Computer Art began in the 1950s as the creative play of computer engineers and scientists, because they were the only ones who had access to the computers. From these first experiments, visual artists began exploring the possibilities of computers and animation. Algorithms, as Ada had observed over a century earlier, could process any data - incuding dots, lines and shapes. John Whitney is considered to be one of the fathers of computer animation. In the early 60's, Whitney used a self-built analog computer to create animated title sequences and commercials for movies and television. A record of these visual effects he collected in a work called Catalog.

Catalog, by John Whitney, 1961

By the 1970s, Whitney began working with faster, digital computers to make work such as his psychedelic digital film Arabesque. These "primitive" works, in comparison to today's computer animation, show the remarkable ability of a computer, with human instructions, to plot change over time, to simulate organic movements and to organize elements into complex patterns. Like cinema, computers have the breath of life.

Arabesque, by John Whitney, 1975

Language artists also found inspiration in computer programming. bpNichol (Barrie Phillip Nichol) was a Canadian poet, fiction writer, digital and sound poet, editor and publisher. In 1983-1884, he created a series of computer programmed kinetic poems using an Apple IIe computer and the Apple BASIC programming language. When Basic became obsolete, a student replicated the poems in Hypercard. When Hypercard became obsolete the work was rescued with a video screen capture. See FIRST SCREENING below.

A silent videotape of bpNichol's digital poems from FIRST SCREENING (1984).
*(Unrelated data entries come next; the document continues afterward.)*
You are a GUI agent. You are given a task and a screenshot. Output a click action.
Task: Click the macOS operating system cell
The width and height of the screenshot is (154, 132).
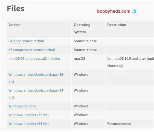pos(79,59)
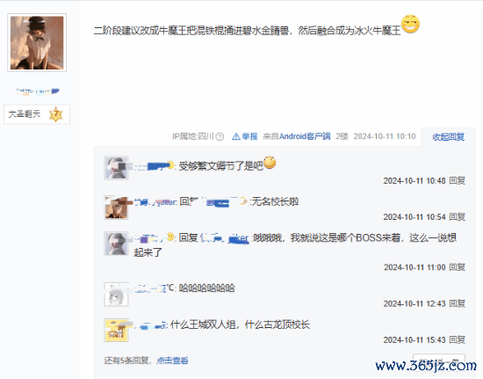This screenshot has width=483, height=379.
Task: Collapse replies with 收起回复
Action: [448, 136]
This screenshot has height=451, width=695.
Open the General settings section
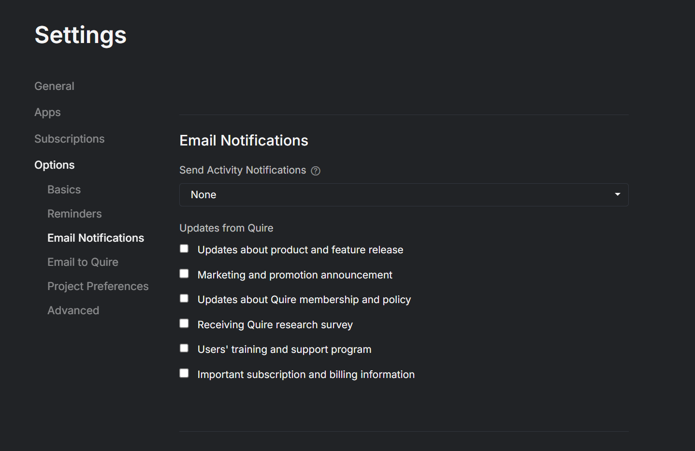pos(54,86)
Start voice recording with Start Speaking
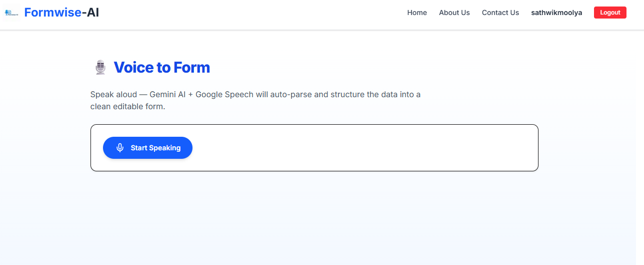This screenshot has width=644, height=265. (148, 148)
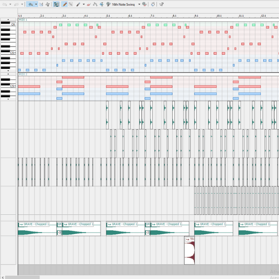Select the MIDI 2 lane label
The image size is (279, 279).
[x=23, y=74]
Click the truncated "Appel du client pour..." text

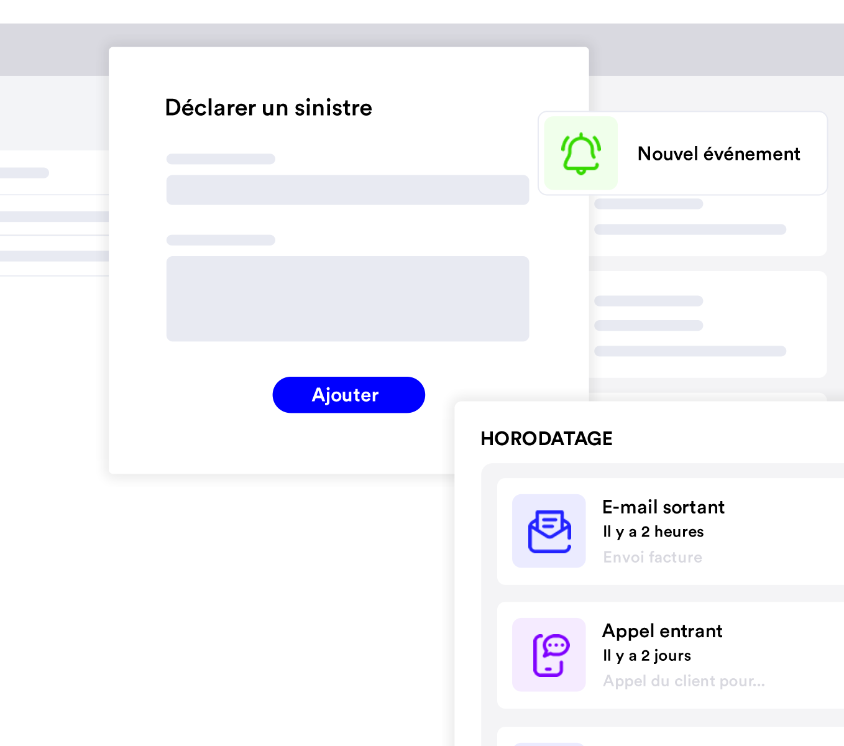pos(683,681)
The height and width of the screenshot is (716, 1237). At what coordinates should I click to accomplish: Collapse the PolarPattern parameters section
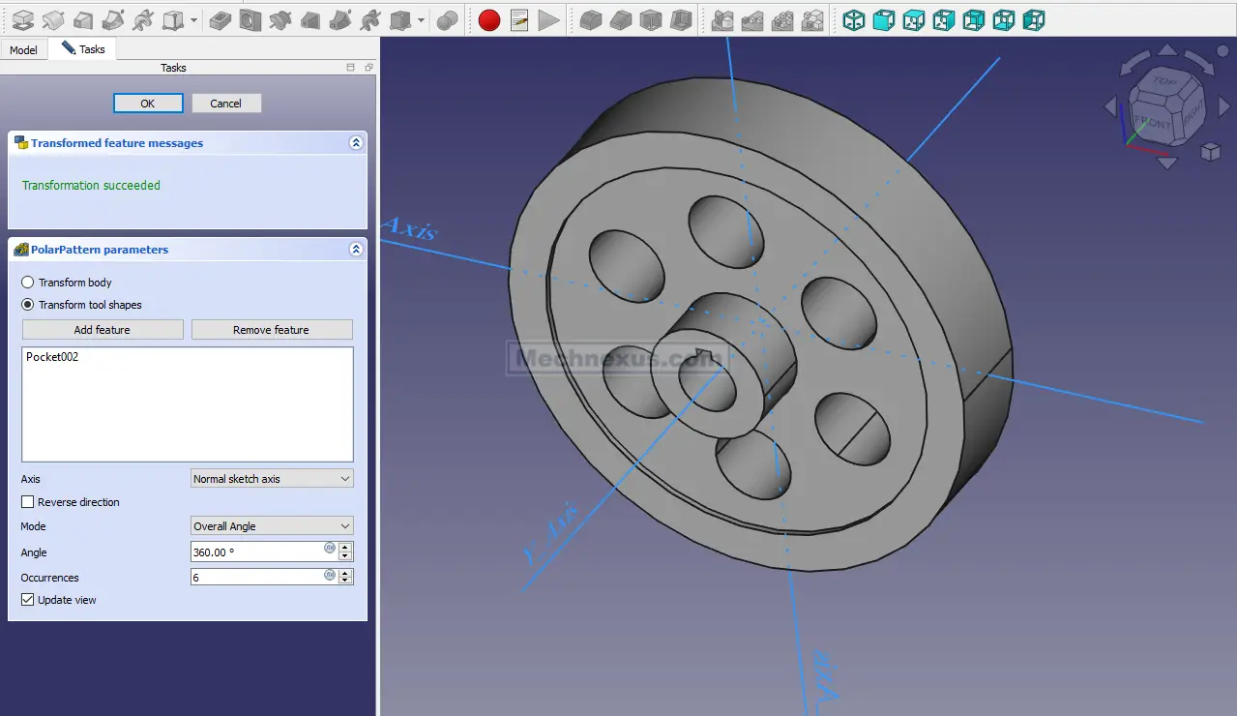[x=356, y=250]
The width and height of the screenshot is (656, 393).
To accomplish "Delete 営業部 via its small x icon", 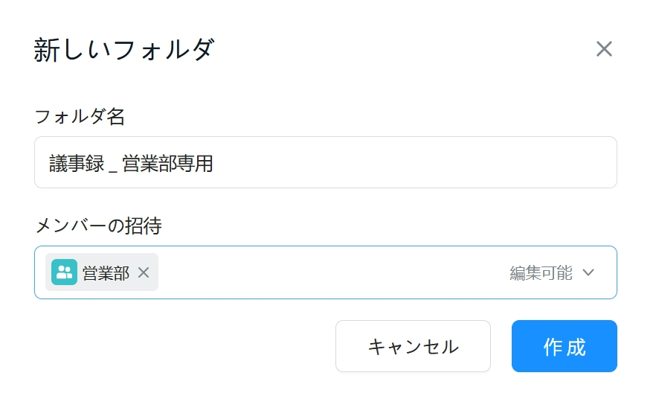I will pyautogui.click(x=144, y=272).
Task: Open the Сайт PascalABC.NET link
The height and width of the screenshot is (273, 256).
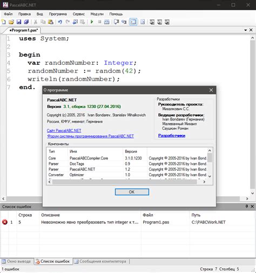Action: pyautogui.click(x=64, y=130)
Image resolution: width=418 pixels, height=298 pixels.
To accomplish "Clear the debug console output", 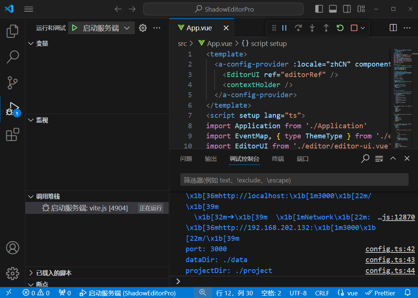I will tap(379, 159).
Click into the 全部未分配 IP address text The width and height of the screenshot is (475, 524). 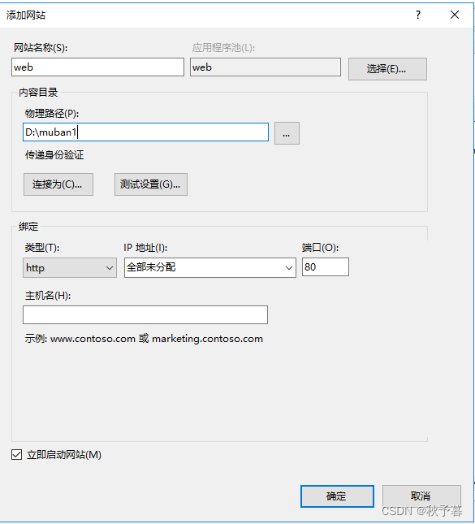[x=151, y=267]
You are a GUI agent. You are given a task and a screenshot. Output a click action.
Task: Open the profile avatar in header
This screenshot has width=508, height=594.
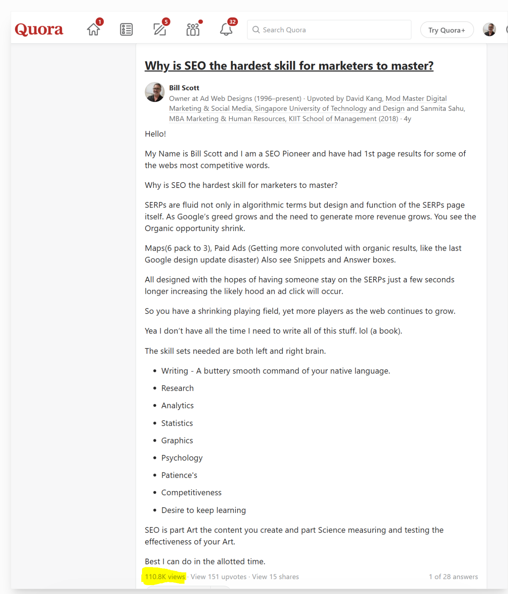click(489, 30)
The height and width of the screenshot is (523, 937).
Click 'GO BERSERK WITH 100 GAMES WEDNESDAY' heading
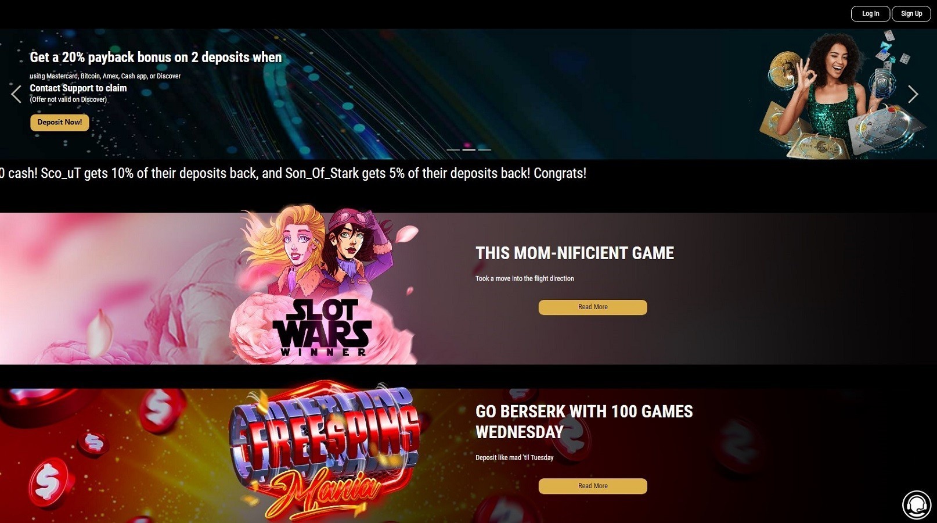click(584, 422)
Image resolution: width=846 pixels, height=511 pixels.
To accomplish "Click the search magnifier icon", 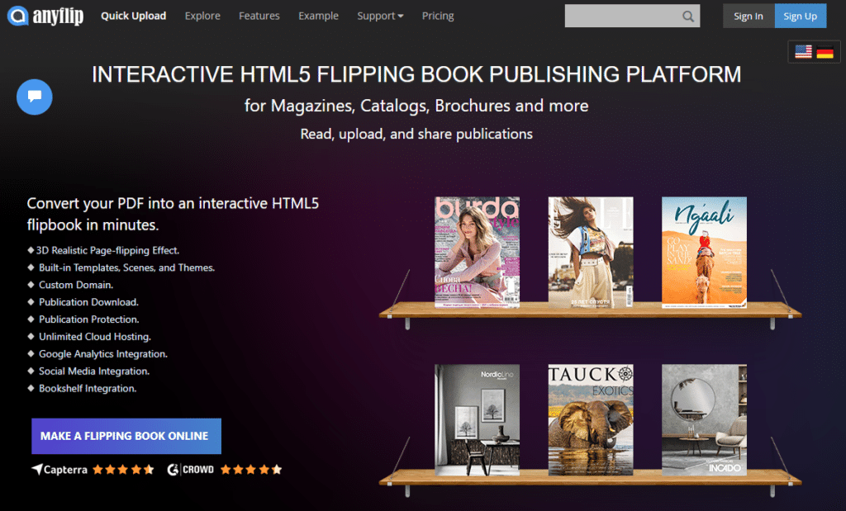I will click(687, 16).
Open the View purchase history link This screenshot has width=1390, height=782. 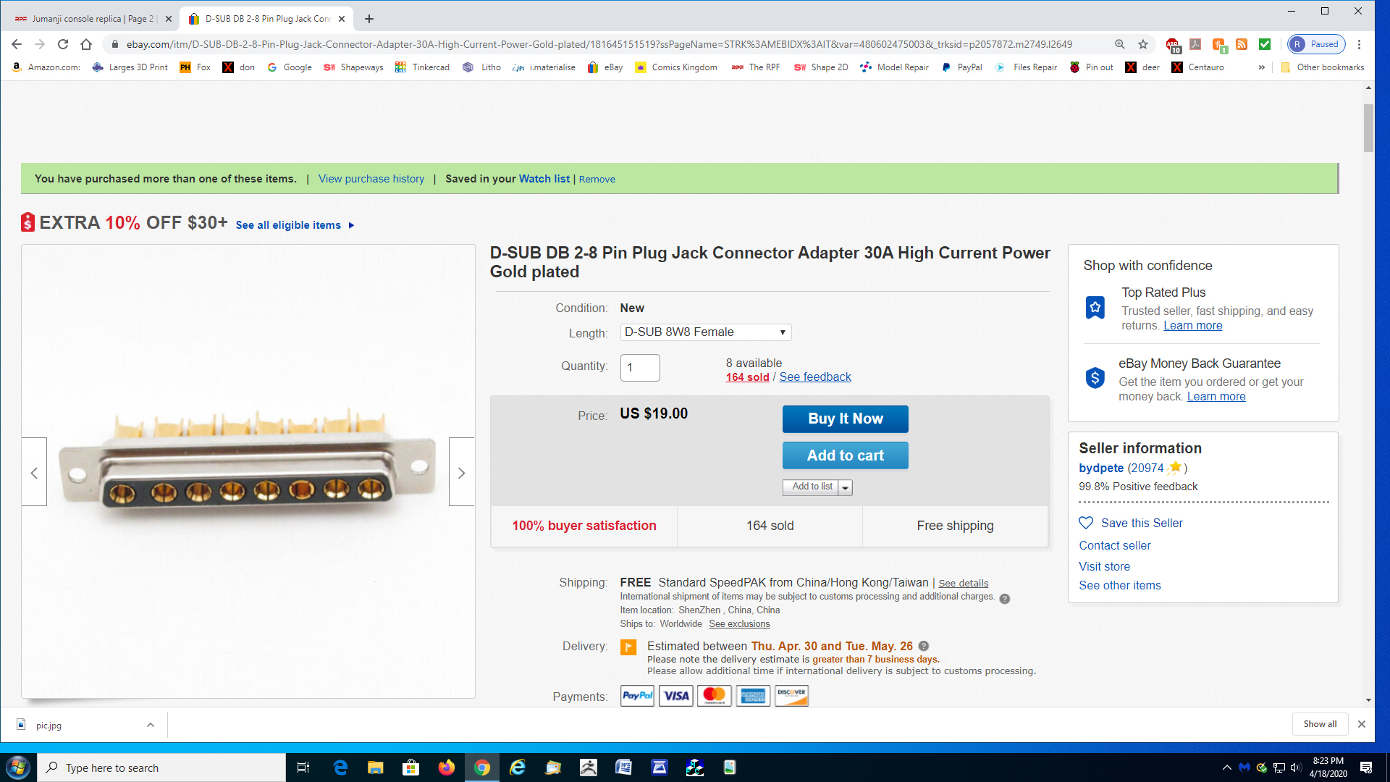(x=371, y=179)
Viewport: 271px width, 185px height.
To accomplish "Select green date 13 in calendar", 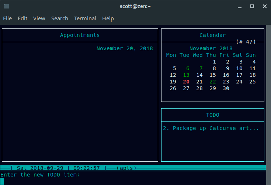I will tap(186, 75).
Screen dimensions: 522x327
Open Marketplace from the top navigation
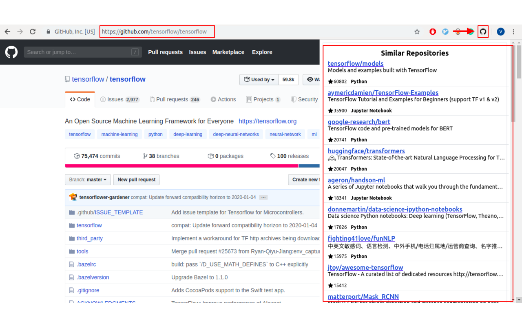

Other early computer artists also helped establish the computer as a creative medium. Vera Molnár used algorithms and plotters to explore geometric variation, while Harold Cohen developed AARON, a drawing program that generated original images for decades. These artists are important because they show that questions now associated with AI art—authorship, automation, variation, and collaboration with a machine—were already present in earlier computer art.

1981 | Vera Molnár on Computers & Painting, Artificial Intelligence, & the series Hommage à Monet

9.2 Creative Coding

The Art of Creative Coding | PBS

Artists who hand-code their art are directly working with the unique aspects of a computer's environment: random access, simulation, looping, stored data, user input, complex algorithms, duplication. Not all digital artists are coders, however. A digital photographer works with computer hardware and software and rarely needs to look at code to manipulate an image. Those artists and amateur creators who rely on common digital tools for creating images and sounds, are still creatively manipulating code. A digital "brush" that lays paint on a "canvas" is simply a precise set of instructions in the software, activated by user inputs and passed to the computer for execution. Instead of coding directly with a programming language, a majority of digital creators work with graphic user interfaces to perform specific tasks that the software then translates into code.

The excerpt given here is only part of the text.